### JOBS
(A) Copy the passage on the Grable nuclear test word for word, starting at the words "Upshot–Knothole Grable was" and ending after the words "weapons test program.".
(B) Using the passage on the Grable nuclear test, decide whether each statement agrees with it, answering yes or no and quoting the words that settle it. (i) The detonation took place in Area 5 of the Nevada Test Site. (ii) Grable was the first gun-type warhead ever detonated. (iii) The shell weighed 364 kg.

*** TEXT EXCERPT ***

Upshot–Knothole Grable was a nuclear weapons test conducted by the United States as part of Operation Upshot–Knothole. Detonation of the associated nuclear weapon occurred 19 seconds after its deployment at 8:30am PDT (1530 UTC) on May 25, 1953, in Area 5 of the Nevada Test Site.

Nuclear weapons test
The codename Grable was chosen because the letter Grable is phonetic for G, as in "gun", since the warhead was a gun-type fission weapon. As a shell, or artillery-fired atomic projectile (AFAP), the device was the first of its kind. The test remains the only nuclear artillery shell ever actually fired in the U.S. nuclear weapons test program.

Grable was the second of only four gun-type warheads ever detonated (the first was Little Boy, the weapon used against Hiroshima, the last two were test firings of the W33; all other atomic weapons were implosion-type weapons).  The shell, designated a Mark 9 nuclear weapon, had a diameter of 280 mm (11.02 in), was 1380 mm (54.4 in) long and weighed 364 kg (803 lb).  The M65 Atomic Cannon from which it was fired had a muzzle velocity of 625 m/s (2,060 ft/s), for a nominal range of , and weighed 77 metric tons (85 t).

*** COLLECTED DATA ***

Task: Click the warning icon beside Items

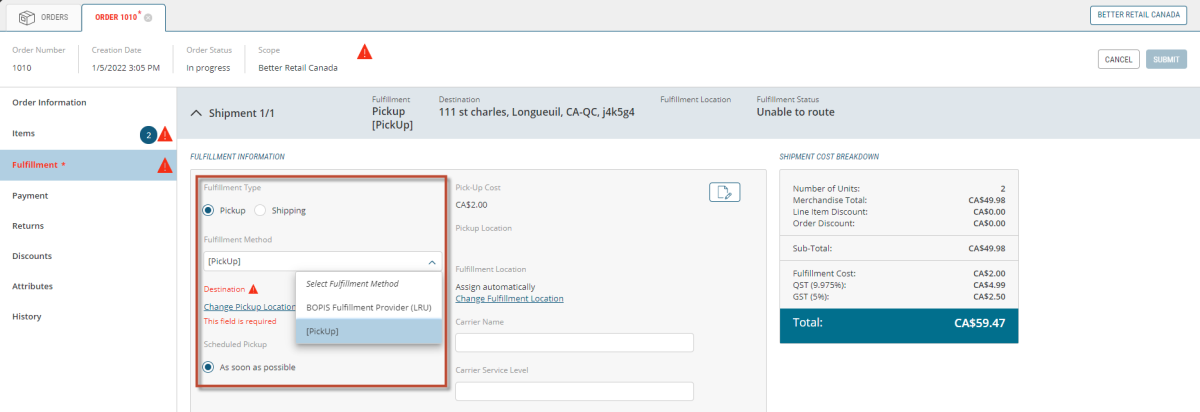Action: 165,134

***

### ANSWERS TO THE PROBLEMS
(A)
Upshot–Knothole Grable was a nuclear weapons test conducted by the United States as part of Operation Upshot–Knothole. Detonation of the associated nuclear weapon occurred 19 seconds after its deployment at 8:30am PDT (1530 UTC) on May 25, 1953, in Area 5 of the Nevada Test Site.

Nuclear weapons test
The codename Grable was chosen because the letter Grable is phonetic for G, as in "gun", since the warhead was a gun-type fission weapon. As a shell, or artillery-fired atomic projectile (AFAP), the device was the first of its kind. The test remains the only nuclear artillery shell ever actually fired in the U.S. nuclear weapons test program.

(B)
(i) Yes: "in Area 5 of the Nevada Test Site"
(ii) No: "Grable was the second of only four gun-type warheads ever detonated"
(iii) Yes: "weighed 364 kg (803 lb)"